Alexander Calder counts among the most distinguished US-American artist of the 20th century. He grew up in an artistic environment – his father was a sculptor and his mother a painter, however, their son initially decided to study engineering, earning his diploma in 1919. In 1923 Calder joined the New York Art Students League and took lessons in drawing. In 1925 Calder made his first steel wire sculptures, which would decisively coin his further course in art. Additionally, he made drawings that he showed together with his paintings in his first exhibition at The Artists Gallery in New York in 1926. The same year Calder began to work on his legendary "Cirque Calder", a permanently growing compilation of mechanic toys made of steel wire, rubber, leather and wood. Gradually, a complete miniature circus came into existence. At first he showed it only to a few select friends, but soon he called great attention with public presentations. After Calder had lived and successfully worked in Paris in 1926, with several acknowledged gallery shows, he again moved to the bustling art metropolis in 1930. The contact with Marcel Duchamp and Hans Arp was especially influential on Calder's artistic development. Duchamp named Alexander Calder's motor-driven, chattering sculptures "Mobiles", while Arp conceived the term "Stabiles" for the unmotorized objects a little later. It showed that both “Mobile“ and “Stabile“ would become core elements and essence of Calder's art. Calder himself increased the meaning of the term "Mobile" in the early 1940s, because he did not only refer to electric or mechanic impetuses, but any kind, including natural ones such as wind. In 1937 he eventually made "Whale" the first sculpture with which we associate the term "Stabile", for it is constructed of massive, immobile, black steel plates.

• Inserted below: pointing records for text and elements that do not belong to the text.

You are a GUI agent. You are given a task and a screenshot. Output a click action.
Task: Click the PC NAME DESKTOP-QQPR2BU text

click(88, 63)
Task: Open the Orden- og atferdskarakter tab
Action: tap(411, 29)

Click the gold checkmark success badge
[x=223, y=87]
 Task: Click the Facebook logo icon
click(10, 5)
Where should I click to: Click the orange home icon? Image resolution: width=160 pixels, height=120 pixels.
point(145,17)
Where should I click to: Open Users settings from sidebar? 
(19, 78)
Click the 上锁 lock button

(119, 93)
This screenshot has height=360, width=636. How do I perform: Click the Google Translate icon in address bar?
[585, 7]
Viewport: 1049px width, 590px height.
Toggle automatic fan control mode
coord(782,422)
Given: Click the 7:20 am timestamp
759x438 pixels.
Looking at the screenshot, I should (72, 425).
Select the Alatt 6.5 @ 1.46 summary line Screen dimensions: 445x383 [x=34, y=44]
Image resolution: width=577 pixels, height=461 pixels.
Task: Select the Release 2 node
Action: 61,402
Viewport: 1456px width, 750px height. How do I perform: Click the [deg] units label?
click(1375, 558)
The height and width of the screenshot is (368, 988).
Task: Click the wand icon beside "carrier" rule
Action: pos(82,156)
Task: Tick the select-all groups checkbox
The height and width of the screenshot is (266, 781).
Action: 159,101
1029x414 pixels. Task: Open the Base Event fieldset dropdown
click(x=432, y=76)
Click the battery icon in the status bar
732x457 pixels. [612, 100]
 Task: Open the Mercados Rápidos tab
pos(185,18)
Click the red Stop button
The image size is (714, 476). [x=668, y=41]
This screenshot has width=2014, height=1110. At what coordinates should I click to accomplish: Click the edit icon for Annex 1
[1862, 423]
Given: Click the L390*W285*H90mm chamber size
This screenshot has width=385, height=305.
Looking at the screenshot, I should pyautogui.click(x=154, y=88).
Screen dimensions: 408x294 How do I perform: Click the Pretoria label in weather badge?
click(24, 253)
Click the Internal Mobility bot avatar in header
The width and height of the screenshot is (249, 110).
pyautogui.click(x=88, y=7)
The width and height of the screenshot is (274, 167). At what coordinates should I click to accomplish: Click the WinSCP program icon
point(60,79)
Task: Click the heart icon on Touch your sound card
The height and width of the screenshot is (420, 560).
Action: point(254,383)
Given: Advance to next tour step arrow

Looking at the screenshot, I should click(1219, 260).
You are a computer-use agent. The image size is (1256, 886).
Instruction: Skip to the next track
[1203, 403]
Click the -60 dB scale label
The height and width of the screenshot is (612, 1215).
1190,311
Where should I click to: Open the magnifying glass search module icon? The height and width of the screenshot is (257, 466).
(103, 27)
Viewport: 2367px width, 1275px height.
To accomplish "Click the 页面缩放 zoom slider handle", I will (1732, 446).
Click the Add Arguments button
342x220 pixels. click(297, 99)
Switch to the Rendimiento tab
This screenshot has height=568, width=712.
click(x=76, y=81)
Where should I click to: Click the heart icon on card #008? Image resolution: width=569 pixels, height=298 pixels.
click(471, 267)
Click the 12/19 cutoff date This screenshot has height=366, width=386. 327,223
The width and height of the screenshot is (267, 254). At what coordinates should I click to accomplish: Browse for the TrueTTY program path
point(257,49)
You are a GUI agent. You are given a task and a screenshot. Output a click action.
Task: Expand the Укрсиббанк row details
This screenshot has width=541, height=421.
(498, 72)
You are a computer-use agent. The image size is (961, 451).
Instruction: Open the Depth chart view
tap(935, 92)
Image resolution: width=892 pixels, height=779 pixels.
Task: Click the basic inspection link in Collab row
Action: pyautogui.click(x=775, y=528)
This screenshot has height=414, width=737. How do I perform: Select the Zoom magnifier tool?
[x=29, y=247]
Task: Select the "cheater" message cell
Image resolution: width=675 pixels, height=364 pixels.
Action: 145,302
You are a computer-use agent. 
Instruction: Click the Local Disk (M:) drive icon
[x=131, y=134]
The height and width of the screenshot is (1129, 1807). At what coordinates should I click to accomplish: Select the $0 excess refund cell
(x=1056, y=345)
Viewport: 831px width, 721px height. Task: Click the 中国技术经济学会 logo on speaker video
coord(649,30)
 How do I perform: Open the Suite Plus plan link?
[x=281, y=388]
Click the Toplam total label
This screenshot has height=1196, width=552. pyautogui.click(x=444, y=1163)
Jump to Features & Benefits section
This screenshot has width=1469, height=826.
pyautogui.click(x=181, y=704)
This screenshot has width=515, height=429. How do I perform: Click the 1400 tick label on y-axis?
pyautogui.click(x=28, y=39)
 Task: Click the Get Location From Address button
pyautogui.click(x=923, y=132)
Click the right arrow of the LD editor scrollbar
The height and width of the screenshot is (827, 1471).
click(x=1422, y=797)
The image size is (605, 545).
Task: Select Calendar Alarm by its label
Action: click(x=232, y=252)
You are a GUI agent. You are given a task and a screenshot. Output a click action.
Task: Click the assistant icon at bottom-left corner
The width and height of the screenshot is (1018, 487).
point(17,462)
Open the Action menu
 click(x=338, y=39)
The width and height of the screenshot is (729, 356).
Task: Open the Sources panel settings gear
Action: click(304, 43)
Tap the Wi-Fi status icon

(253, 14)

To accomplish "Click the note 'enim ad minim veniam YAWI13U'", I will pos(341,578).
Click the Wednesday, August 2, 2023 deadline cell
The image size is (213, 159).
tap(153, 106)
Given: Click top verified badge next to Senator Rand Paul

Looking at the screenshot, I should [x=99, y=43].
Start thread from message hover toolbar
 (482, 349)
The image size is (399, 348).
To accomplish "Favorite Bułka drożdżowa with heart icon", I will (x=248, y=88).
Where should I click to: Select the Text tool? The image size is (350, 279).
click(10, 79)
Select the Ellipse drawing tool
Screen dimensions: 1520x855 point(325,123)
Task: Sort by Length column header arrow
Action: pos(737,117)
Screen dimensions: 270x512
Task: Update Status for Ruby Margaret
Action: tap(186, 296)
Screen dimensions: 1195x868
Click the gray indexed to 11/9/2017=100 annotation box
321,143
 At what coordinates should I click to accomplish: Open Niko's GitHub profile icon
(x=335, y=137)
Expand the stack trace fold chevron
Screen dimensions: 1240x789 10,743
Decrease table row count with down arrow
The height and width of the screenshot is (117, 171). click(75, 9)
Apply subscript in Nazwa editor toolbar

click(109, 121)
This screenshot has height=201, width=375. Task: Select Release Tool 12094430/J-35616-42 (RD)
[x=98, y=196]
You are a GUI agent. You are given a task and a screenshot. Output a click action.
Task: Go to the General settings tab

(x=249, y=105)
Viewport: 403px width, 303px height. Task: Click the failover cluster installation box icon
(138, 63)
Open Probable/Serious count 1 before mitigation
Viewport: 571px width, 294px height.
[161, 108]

"I [..] wore one of my Tanguy earrings, and one made by Calder, in order to show my impartiality between Surrealist and abstract art." (Peggy Guggenheim)
It was not only the famous American collector Peggy Guggenheim who used Alexander Calder's remarkable jewelry designs in order to emphasize her love for art and eccentric personality. Alexander Calder presumably made his first piece, a necklace, for a friend, the French painter Chantal Quenneville, during a sojourn in Berlin in April 1929. At the end of the 1930s Calder eventually made jewelry an integral part of his art and made several pieces for an exhibition at Willard Gallery, New York. Each of Calder's pieces of jewelry, initially made of steel sheet and later, as it is the case with this one, of precious metal, is a unique hand-made work of high artistic value. These works were often intended as gifts for friends and relatives of the artist, such as a ring for his fiancee Louisa James, which, just like this brooch, carries a spiral as decorative element. Derived from early steel wire sculptures by the artist, the spiral would henceforth also characterize Calder's jewelry. From an early point on Calder began to integrate found objects like unpolished stones, glass-, mirror- and porcelain shards into his fragile creations, this way he merged the past and Modernism and formed a new artistic unity. Calder's jewelry works occupy a central role in his oeuvre, because he took his poise in making metal objects and continued it on a miniature level. The artist developed a completely new and extensive repertoire of forms, which comprises elements from archaic Christian art, the art of the Navajos and African tribal art.

In 1946 he went on his first trip to France after the war, in 1954 he settled in France for good again. In 1964/65 the New York Guggenheim Museum and the Musée National d'Art Moderne in Paris showed a retrospective. Additionally, Calder time and again made stage designs, mostly for theatersin Paris. He received numerous awards, for example the Grand Prize for Sculpting at the Venice Biennale or the Carnegie Prize in Pittsburgh. In November 1976 Alexander Calder died in New York. Works by Calder are in possession of renowned international collections, such as the Tate Collection London, the Museum of Modern Art in New York or the Fondation Beyeler in Riehen near Basel, which recently began to show works by the artist in cooperation with the Calder Foundation in the so-called "Calder Gallery".

208
Alexander Calder
Ohne Titel, Um 1940.
Estimate:
€ 60,000 / $ 68,400
Sold:
€ 93,940 / $ 107.091

(incl. 22% surcharge)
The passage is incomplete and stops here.